Extrait choisi ::

........

Inondation au Bangladesh. Peinture par les élèves à l'école des Beaux-Arts Charupeeth, Jessore, au sud-ouest du Bangladesh.
 

par Sonja Vermeulen

"Toujours changeant, le flux incessant et pourtant toujours le même", voila comment Jawaharlal Nehru décrit le Gange. A l’heure actuelle plus d'un demi-milliard de personnes résident dans le bassin du Gange et d’après les prévisions celui ci devrait abriter 720 millions d'ici 2025. Dans leur publication Eau douce, changement climatique et adaptation dans le bassin du Gange Heather Hosterman, Peter McCornick, Elizabeth Kistin, Bharat Sharma et Luna Bharati soutiennent que l'eau sera le principal moyen par lequel le changement climatique aura un impact sur les moyens de subsistance de ces populations. La gestion de l'eau doit donc être au sein des efforts d'adaptation.
L’utilisation de l'eau dans l'agriculture est surprenante. Globalement, l'agriculture irriguée représente environ 68% des prélèvements d'eau et 93% de la consommation (PDF) – les usagers finaux pour des fins domestiques et industrielles représentent le 7% restant. Le bassin du Gange est au niveau le plus haut de ces statistiques: l'agriculture représente 96% des prélèvements au Bangladesh et au Népal, et 86% en Inde. Mais l'approvisionnement en eau doit également être géré pour d'autres utilisations, parfois concurrentes.

........

Consigne 1 ::
Dans l'extrait sur le Gange, relevez tous les auteurs de la publication sur l'eau douce et le changement climatique.
Les entrées n'ont aucun lien avec l'extrait.

Données enregistrées ::
........

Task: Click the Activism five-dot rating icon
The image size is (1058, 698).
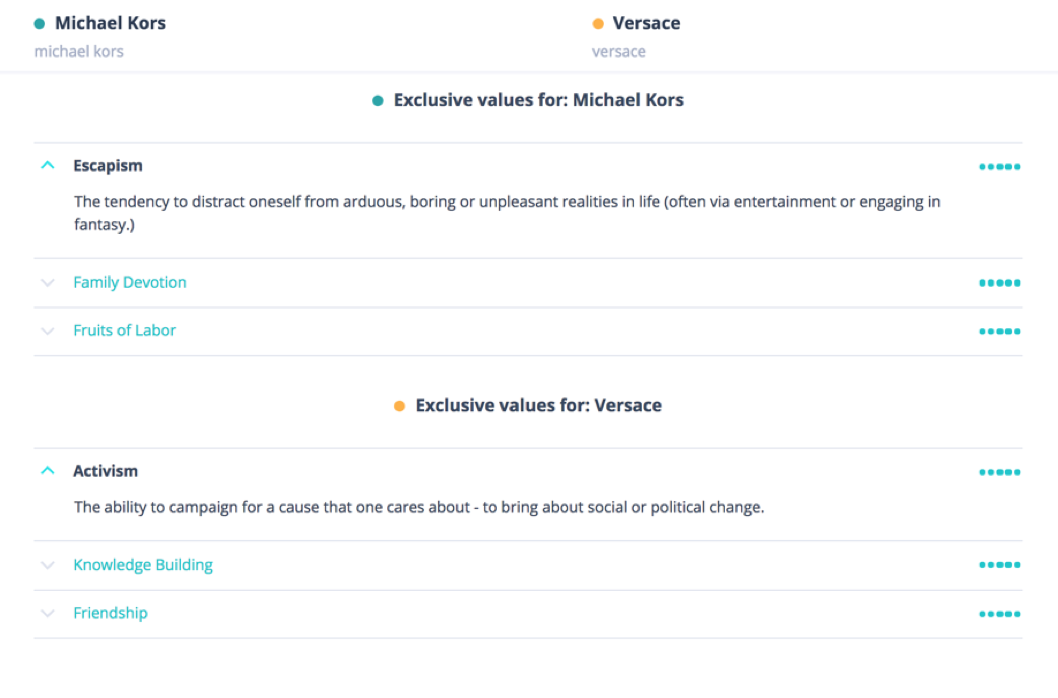Action: [999, 472]
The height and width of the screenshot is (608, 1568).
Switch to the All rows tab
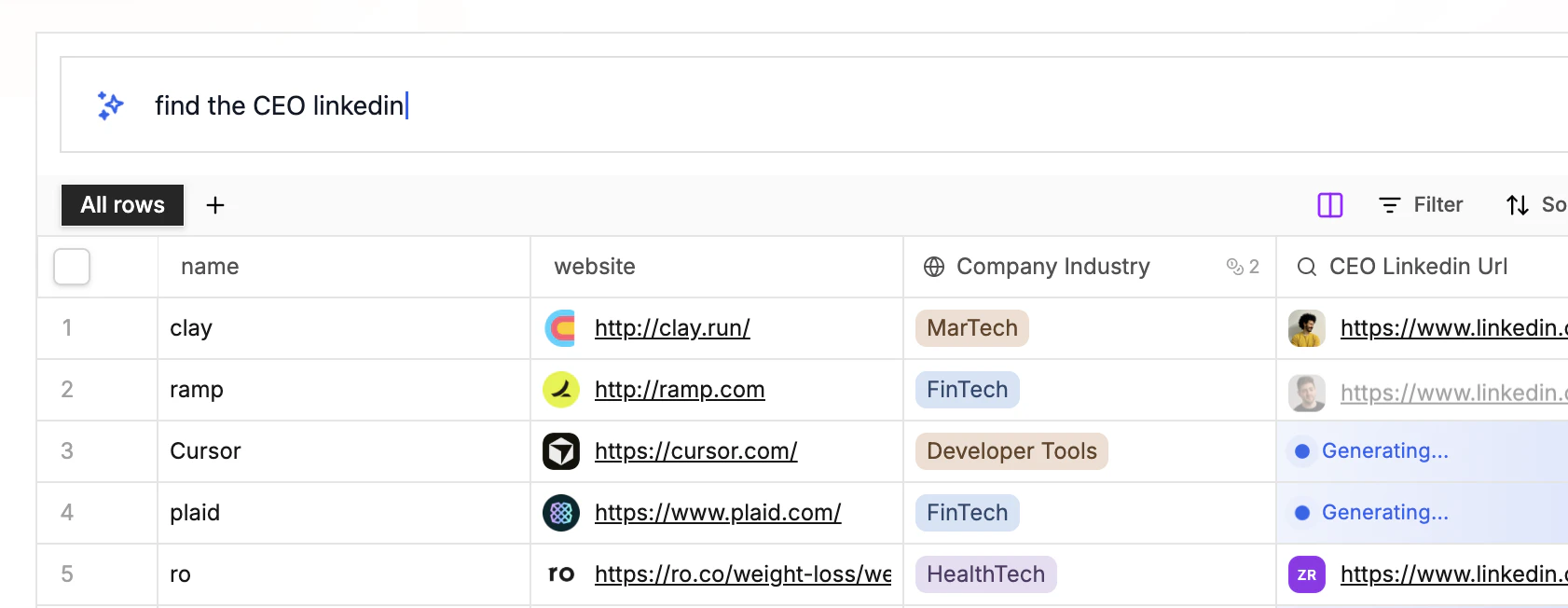coord(122,205)
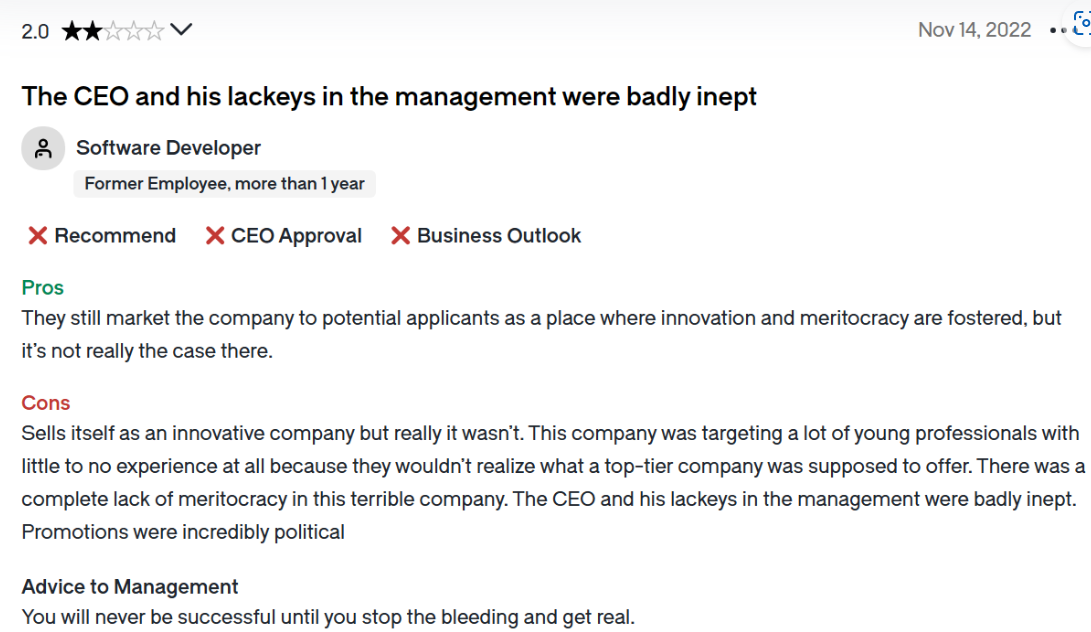This screenshot has height=632, width=1091.
Task: Open the three-dot more options menu
Action: pyautogui.click(x=1058, y=31)
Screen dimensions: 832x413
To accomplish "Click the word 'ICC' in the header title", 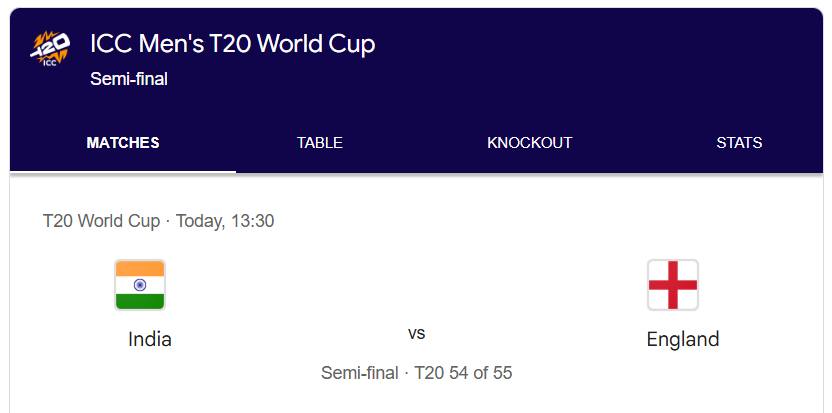I will pos(110,44).
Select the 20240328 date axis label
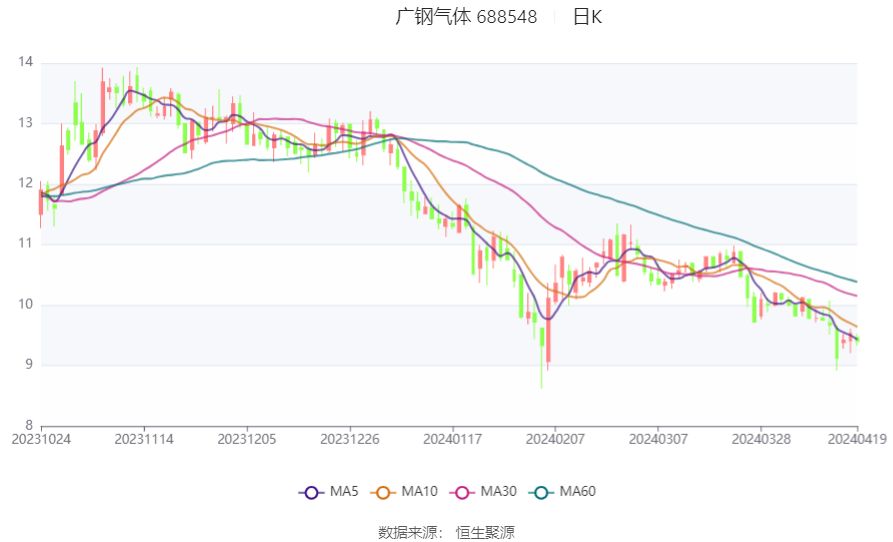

........

Consigne 2 ::
Mettez sous forme de tableau Markdown les lignes des entrées situées entre celle qui contient "The height and" et celle qui contient "Action: pyautogui.click(x=1058, y=31)", ces deux lignes comprises, avec une colonne Numéro et une colonne Ligne. Omettez les lignes vides et les images.

Corrigé 1 ::
Heather Hosterman, Peter McCornick, Elizabeth Kistin, Bharat Sharma et Luna Bharati.

Corrigé 2 ::
| Numéro | Ligne |
|---|---|
| 1 | The height and width of the screenshot is (608, 1568). |
| 2 | Switch to the All rows tab |
| 3 | coord(122,205) |
| 4 | This screenshot has height=632, width=1091. |
| 5 | Task: Open the three-dot more options menu |
| 6 | Action: pyautogui.click(x=1058, y=31) |